BEGIN INPUT FOR THIS TASK

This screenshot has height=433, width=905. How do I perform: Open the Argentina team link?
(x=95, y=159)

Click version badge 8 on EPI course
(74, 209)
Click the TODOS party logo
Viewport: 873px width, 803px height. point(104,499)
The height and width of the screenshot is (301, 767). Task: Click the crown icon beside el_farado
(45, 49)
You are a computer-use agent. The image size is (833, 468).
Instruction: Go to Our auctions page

END INPUT FOR THIS TASK
BEGIN INPUT FOR THIS TASK

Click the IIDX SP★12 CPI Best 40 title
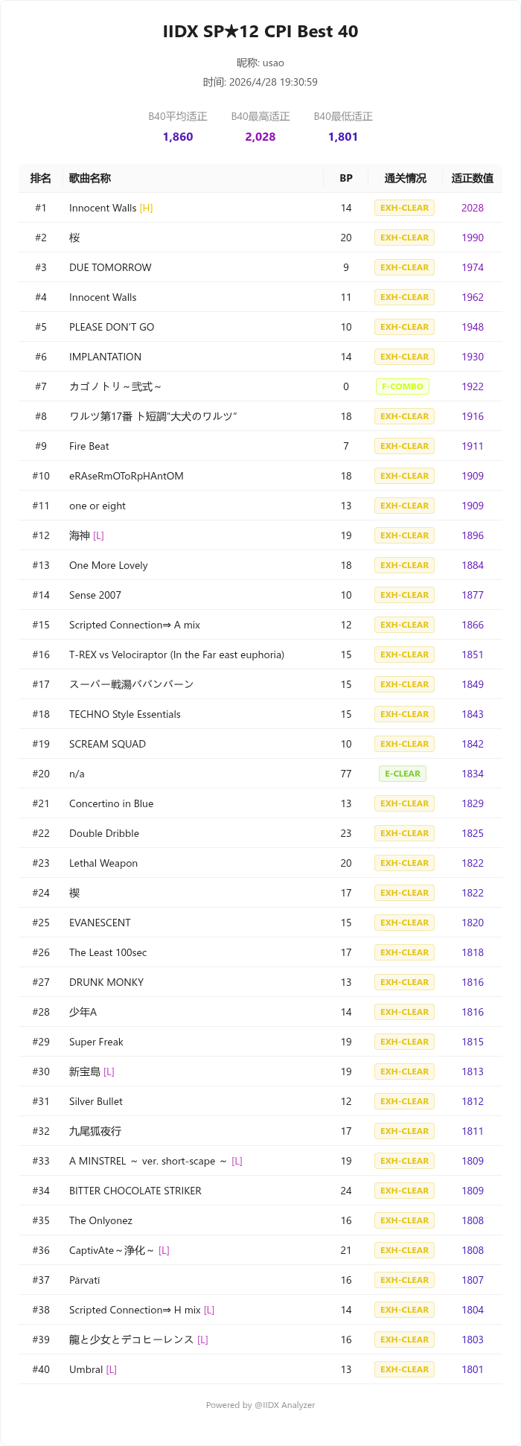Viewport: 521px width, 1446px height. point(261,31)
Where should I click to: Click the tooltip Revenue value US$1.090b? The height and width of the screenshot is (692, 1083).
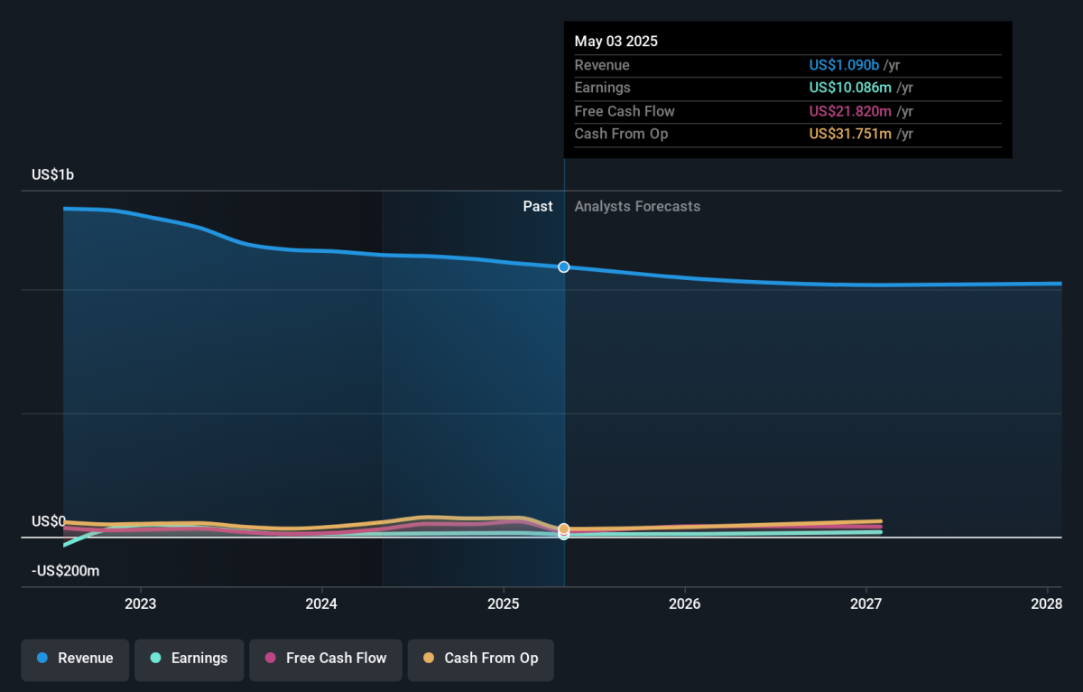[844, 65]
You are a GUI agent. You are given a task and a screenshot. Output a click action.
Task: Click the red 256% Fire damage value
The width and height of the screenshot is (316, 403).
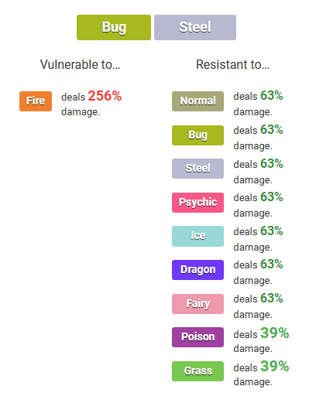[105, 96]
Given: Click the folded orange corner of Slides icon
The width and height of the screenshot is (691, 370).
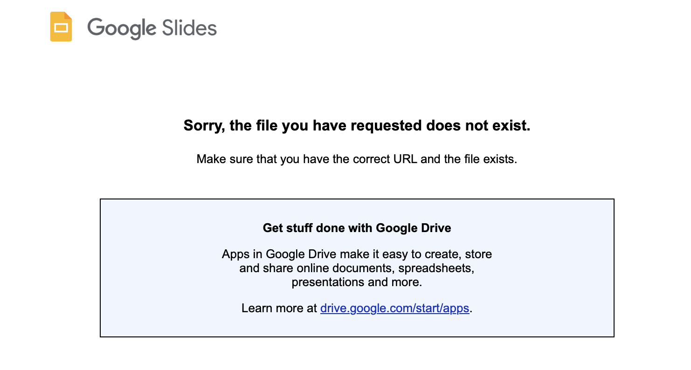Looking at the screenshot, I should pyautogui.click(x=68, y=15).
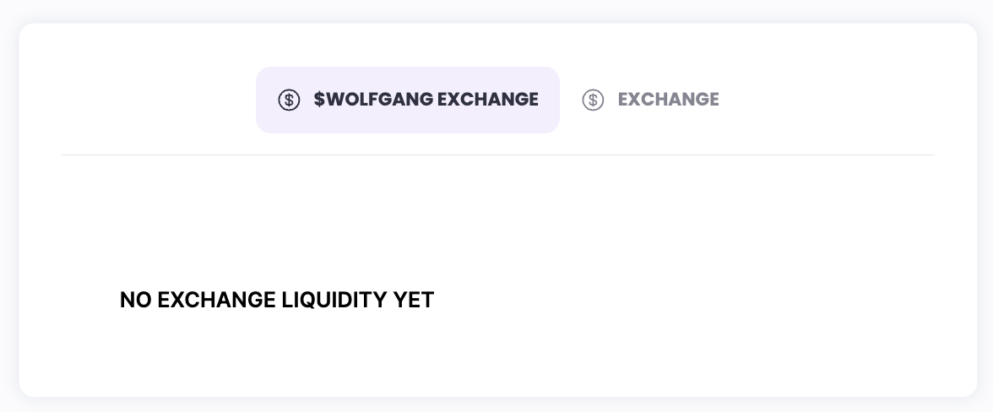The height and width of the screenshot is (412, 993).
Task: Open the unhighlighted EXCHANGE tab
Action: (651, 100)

END INPUT FOR THIS TASK
BEGIN INPUT FOR THIS TASK

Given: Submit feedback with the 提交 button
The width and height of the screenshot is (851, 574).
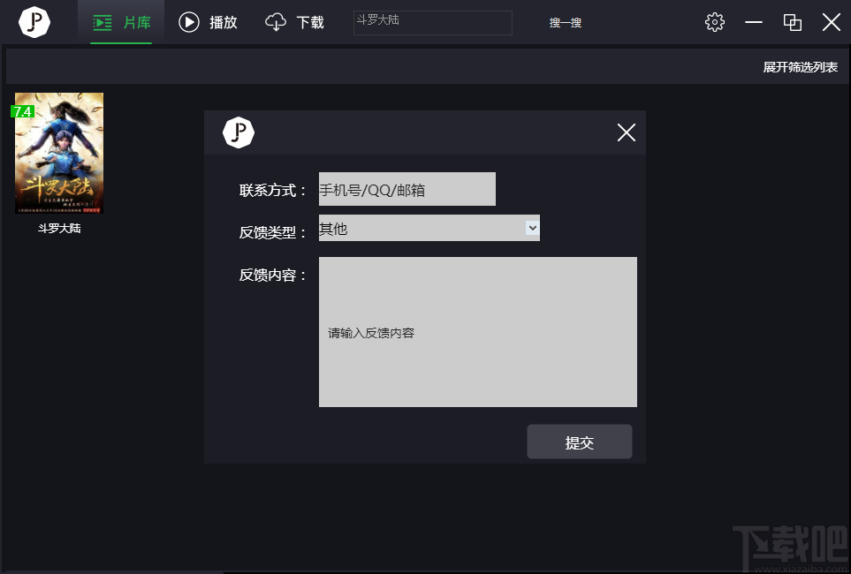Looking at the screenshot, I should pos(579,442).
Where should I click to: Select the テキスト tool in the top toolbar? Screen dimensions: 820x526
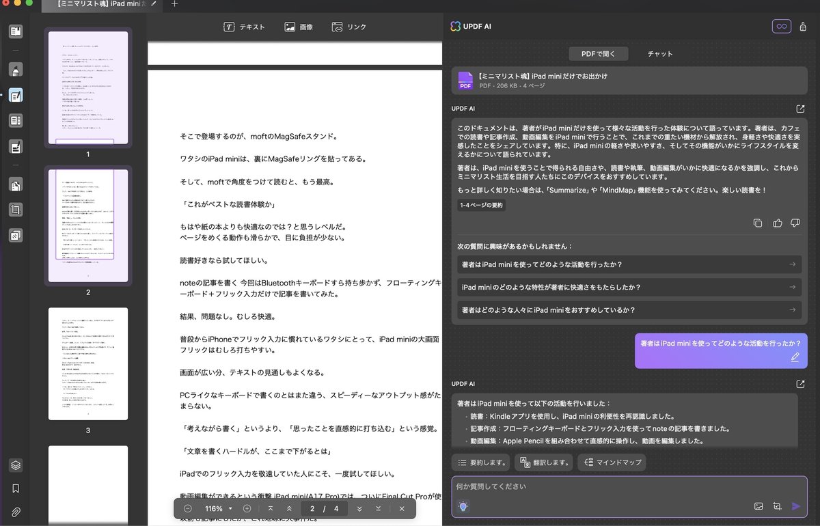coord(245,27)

END INPUT FOR THIS TASK

> **ACTION ITEM**: Scanning the data above, copy out every line where "agent" is found.

> **EXPECTED ANSWER**:
You are a computer-use agent. The image size is (833, 468).
You are a GUI agent. You are given a task and a screenshot. Output a click action.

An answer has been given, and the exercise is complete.